● **TASK TO COMPLETE**
Give the data again in full. Keep every line the same.

========

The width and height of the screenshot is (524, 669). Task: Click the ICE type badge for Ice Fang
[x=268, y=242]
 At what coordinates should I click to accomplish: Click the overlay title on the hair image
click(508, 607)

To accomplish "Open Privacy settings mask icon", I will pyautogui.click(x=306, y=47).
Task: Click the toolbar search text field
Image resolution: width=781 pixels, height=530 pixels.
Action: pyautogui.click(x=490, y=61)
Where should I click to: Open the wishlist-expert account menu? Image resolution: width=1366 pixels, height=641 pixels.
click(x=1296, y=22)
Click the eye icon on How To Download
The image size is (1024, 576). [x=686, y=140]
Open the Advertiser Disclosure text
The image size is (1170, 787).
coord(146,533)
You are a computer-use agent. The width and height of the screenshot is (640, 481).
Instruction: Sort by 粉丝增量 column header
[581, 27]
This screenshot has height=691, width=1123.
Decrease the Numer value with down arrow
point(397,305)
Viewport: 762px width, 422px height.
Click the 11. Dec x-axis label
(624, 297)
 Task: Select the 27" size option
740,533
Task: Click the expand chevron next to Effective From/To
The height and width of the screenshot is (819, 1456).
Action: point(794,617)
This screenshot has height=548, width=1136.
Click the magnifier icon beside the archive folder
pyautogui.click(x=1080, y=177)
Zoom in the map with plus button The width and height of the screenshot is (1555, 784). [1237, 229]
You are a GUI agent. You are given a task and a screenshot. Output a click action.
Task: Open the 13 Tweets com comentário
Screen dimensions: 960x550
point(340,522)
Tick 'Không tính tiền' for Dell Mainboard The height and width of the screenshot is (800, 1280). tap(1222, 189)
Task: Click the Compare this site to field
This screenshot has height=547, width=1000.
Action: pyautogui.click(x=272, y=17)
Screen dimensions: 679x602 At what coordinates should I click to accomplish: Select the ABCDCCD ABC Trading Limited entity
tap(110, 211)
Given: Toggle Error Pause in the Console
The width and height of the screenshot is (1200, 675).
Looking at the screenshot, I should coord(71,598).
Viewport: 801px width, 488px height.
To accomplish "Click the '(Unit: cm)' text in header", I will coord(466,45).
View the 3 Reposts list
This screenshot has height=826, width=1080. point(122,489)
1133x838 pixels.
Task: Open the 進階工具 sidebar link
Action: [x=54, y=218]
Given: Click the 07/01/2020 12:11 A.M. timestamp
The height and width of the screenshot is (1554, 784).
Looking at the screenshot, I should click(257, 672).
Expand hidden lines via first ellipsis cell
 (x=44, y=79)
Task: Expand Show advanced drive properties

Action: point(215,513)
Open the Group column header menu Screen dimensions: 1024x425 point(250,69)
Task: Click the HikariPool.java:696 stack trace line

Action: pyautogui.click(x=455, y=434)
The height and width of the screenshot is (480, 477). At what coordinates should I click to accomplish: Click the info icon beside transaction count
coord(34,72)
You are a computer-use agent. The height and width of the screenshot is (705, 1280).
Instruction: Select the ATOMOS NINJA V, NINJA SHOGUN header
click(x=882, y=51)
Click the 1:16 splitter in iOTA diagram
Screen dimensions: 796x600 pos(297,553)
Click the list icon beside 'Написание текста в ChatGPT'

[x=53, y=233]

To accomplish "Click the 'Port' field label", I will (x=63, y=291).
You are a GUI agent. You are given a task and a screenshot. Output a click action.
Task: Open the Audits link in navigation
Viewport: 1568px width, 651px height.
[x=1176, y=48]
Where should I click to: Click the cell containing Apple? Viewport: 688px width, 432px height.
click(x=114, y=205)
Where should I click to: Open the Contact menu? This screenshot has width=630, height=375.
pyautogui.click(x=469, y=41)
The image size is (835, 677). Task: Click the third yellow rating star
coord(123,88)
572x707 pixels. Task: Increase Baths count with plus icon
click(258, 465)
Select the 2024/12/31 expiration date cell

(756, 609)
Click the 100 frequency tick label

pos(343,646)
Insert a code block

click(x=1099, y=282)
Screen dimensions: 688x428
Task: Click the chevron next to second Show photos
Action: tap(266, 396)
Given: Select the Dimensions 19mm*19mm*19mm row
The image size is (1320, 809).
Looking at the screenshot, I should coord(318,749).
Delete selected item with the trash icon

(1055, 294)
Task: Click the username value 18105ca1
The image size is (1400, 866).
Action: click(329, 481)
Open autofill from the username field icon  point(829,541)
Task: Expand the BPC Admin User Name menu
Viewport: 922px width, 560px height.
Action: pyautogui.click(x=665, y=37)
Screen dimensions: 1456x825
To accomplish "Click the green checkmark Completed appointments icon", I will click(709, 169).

========

● **ANSWER SECTION**
The width and height of the screenshot is (524, 669). Task: Click the ICE type badge for Ice Fang
[x=268, y=242]
 At what coordinates should I click to accomplish: Click the overlay title on the hair image
click(508, 607)

To accomplish "Open Privacy settings mask icon", I will pyautogui.click(x=306, y=47).
Task: Click the toolbar search text field
Image resolution: width=781 pixels, height=530 pixels.
Action: pyautogui.click(x=490, y=61)
Where should I click to: Open the wishlist-expert account menu? Image resolution: width=1366 pixels, height=641 pixels.
click(x=1296, y=22)
Click the eye icon on How To Download
The image size is (1024, 576). [x=686, y=140]
Open the Advertiser Disclosure text
The image size is (1170, 787).
coord(146,533)
You are a computer-use agent. The width and height of the screenshot is (640, 481).
Instruction: Sort by 粉丝增量 column header
[581, 27]
This screenshot has height=691, width=1123.
Decrease the Numer value with down arrow
point(397,305)
Viewport: 762px width, 422px height.
Click the 11. Dec x-axis label
(624, 297)
 Task: Select the 27" size option
740,533
Task: Click the expand chevron next to Effective From/To
The height and width of the screenshot is (819, 1456).
Action: point(794,617)
This screenshot has height=548, width=1136.
Click the magnifier icon beside the archive folder
pyautogui.click(x=1080, y=177)
Zoom in the map with plus button The width and height of the screenshot is (1555, 784). [1237, 229]
You are a GUI agent. You are given a task and a screenshot. Output a click action.
Task: Open the 13 Tweets com comentário
Screen dimensions: 960x550
point(340,522)
Tick 'Không tính tiền' for Dell Mainboard The height and width of the screenshot is (800, 1280). tap(1222, 189)
Task: Click the Compare this site to field
This screenshot has height=547, width=1000.
Action: pyautogui.click(x=272, y=17)
Screen dimensions: 679x602 At what coordinates should I click to accomplish: Select the ABCDCCD ABC Trading Limited entity
tap(110, 211)
Given: Toggle Error Pause in the Console
The width and height of the screenshot is (1200, 675).
Looking at the screenshot, I should coord(71,598).
Viewport: 801px width, 488px height.
To accomplish "Click the '(Unit: cm)' text in header", I will coord(466,45).
View the 3 Reposts list
This screenshot has height=826, width=1080. point(122,489)
1133x838 pixels.
Task: Open the 進階工具 sidebar link
Action: [x=54, y=218]
Given: Click the 07/01/2020 12:11 A.M. timestamp
The height and width of the screenshot is (1554, 784).
Looking at the screenshot, I should click(257, 672).
Expand hidden lines via first ellipsis cell
 (x=44, y=79)
Task: Expand Show advanced drive properties

Action: point(215,513)
Open the Group column header menu Screen dimensions: 1024x425 point(250,69)
Task: Click the HikariPool.java:696 stack trace line

Action: pyautogui.click(x=455, y=434)
The height and width of the screenshot is (480, 477). At what coordinates should I click to accomplish: Click the info icon beside transaction count
coord(34,72)
You are a computer-use agent. The height and width of the screenshot is (705, 1280).
Instruction: Select the ATOMOS NINJA V, NINJA SHOGUN header
click(x=882, y=51)
Click the 1:16 splitter in iOTA diagram
Screen dimensions: 796x600 pos(297,553)
Click the list icon beside 'Написание текста в ChatGPT'

[x=53, y=233]

To accomplish "Click the 'Port' field label", I will (x=63, y=291).
You are a GUI agent. You are given a task and a screenshot. Output a click action.
Task: Open the Audits link in navigation
Viewport: 1568px width, 651px height.
[x=1176, y=48]
Where should I click to: Click the cell containing Apple? Viewport: 688px width, 432px height.
click(x=114, y=205)
Where should I click to: Open the Contact menu? This screenshot has width=630, height=375.
pyautogui.click(x=469, y=41)
The image size is (835, 677). Task: Click the third yellow rating star
coord(123,88)
572x707 pixels. Task: Increase Baths count with plus icon
click(258, 465)
Select the 2024/12/31 expiration date cell

(756, 609)
Click the 100 frequency tick label

pos(343,646)
Insert a code block

click(x=1099, y=282)
Screen dimensions: 688x428
Task: Click the chevron next to second Show photos
Action: tap(266, 396)
Given: Select the Dimensions 19mm*19mm*19mm row
The image size is (1320, 809).
Looking at the screenshot, I should coord(318,749).
Delete selected item with the trash icon

(1055, 294)
Task: Click the username value 18105ca1
The image size is (1400, 866).
Action: click(329, 481)
Open autofill from the username field icon  point(829,541)
Task: Expand the BPC Admin User Name menu
Viewport: 922px width, 560px height.
Action: pyautogui.click(x=665, y=37)
Screen dimensions: 1456x825
To accomplish "Click the green checkmark Completed appointments icon", I will click(709, 169).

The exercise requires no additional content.